● **Problem to work on**: Down to the last line, restate the listing below exactly.

[Supplied material — start]

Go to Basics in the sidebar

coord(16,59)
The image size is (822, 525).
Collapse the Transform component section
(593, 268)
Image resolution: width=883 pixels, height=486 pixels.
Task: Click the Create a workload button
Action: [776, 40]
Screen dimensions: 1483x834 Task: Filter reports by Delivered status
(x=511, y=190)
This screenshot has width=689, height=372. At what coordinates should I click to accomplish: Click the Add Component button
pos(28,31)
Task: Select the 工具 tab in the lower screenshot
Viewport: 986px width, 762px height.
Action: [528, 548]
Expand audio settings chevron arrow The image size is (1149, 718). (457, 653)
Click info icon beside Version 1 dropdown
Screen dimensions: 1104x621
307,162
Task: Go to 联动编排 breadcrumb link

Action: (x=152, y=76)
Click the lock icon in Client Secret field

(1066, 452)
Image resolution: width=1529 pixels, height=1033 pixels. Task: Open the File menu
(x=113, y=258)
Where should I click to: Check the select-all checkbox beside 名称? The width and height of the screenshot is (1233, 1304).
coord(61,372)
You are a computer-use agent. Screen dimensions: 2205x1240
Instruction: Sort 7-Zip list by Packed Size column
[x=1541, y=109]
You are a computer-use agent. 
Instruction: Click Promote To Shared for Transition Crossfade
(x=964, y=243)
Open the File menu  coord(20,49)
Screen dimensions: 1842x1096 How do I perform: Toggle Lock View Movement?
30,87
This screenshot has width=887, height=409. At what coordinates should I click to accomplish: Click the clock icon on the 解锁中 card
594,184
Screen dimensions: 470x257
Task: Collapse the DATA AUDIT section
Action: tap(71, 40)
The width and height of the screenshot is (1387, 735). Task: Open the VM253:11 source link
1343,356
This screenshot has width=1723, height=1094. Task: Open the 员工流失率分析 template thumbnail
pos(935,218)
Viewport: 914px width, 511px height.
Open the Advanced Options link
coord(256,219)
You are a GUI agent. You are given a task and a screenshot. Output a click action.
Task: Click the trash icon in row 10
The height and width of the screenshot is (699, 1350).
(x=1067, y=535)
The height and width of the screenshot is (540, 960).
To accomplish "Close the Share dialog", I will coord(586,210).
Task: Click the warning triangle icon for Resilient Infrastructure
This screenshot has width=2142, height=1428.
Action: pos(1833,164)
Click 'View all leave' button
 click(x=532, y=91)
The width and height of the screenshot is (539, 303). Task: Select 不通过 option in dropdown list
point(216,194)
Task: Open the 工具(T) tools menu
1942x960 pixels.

[Supplied material — finish]

● **Response box**:
Go to Basics in the sidebar

coord(16,59)
The image size is (822, 525).
Collapse the Transform component section
(593, 268)
Image resolution: width=883 pixels, height=486 pixels.
Task: Click the Create a workload button
Action: [776, 40]
Screen dimensions: 1483x834 Task: Filter reports by Delivered status
(x=511, y=190)
This screenshot has width=689, height=372. At what coordinates should I click to accomplish: Click the Add Component button
pos(28,31)
Task: Select the 工具 tab in the lower screenshot
Viewport: 986px width, 762px height.
Action: [528, 548]
Expand audio settings chevron arrow The image size is (1149, 718). (457, 653)
Click info icon beside Version 1 dropdown
Screen dimensions: 1104x621
307,162
Task: Go to 联动编排 breadcrumb link

Action: (x=152, y=76)
Click the lock icon in Client Secret field

(1066, 452)
Image resolution: width=1529 pixels, height=1033 pixels. Task: Open the File menu
(x=113, y=258)
Where should I click to: Check the select-all checkbox beside 名称? The width and height of the screenshot is (1233, 1304).
coord(61,372)
You are a computer-use agent. Screen dimensions: 2205x1240
Instruction: Sort 7-Zip list by Packed Size column
[x=1541, y=109]
You are a computer-use agent. 
Instruction: Click Promote To Shared for Transition Crossfade
(x=964, y=243)
Open the File menu  coord(20,49)
Screen dimensions: 1842x1096 How do I perform: Toggle Lock View Movement?
30,87
This screenshot has width=887, height=409. At what coordinates should I click to accomplish: Click the clock icon on the 解锁中 card
594,184
Screen dimensions: 470x257
Task: Collapse the DATA AUDIT section
Action: tap(71, 40)
The width and height of the screenshot is (1387, 735). Task: Open the VM253:11 source link
1343,356
This screenshot has width=1723, height=1094. Task: Open the 员工流失率分析 template thumbnail
pos(935,218)
Viewport: 914px width, 511px height.
Open the Advanced Options link
coord(256,219)
You are a GUI agent. You are given a task and a screenshot. Output a click action.
Task: Click the trash icon in row 10
The height and width of the screenshot is (699, 1350).
(x=1067, y=535)
The height and width of the screenshot is (540, 960).
To accomplish "Close the Share dialog", I will coord(586,210).
Task: Click the warning triangle icon for Resilient Infrastructure
This screenshot has width=2142, height=1428.
Action: pos(1833,164)
Click 'View all leave' button
 click(x=532, y=91)
The width and height of the screenshot is (539, 303). Task: Select 不通过 option in dropdown list
point(216,194)
Task: Open the 工具(T) tools menu
1942x960 pixels.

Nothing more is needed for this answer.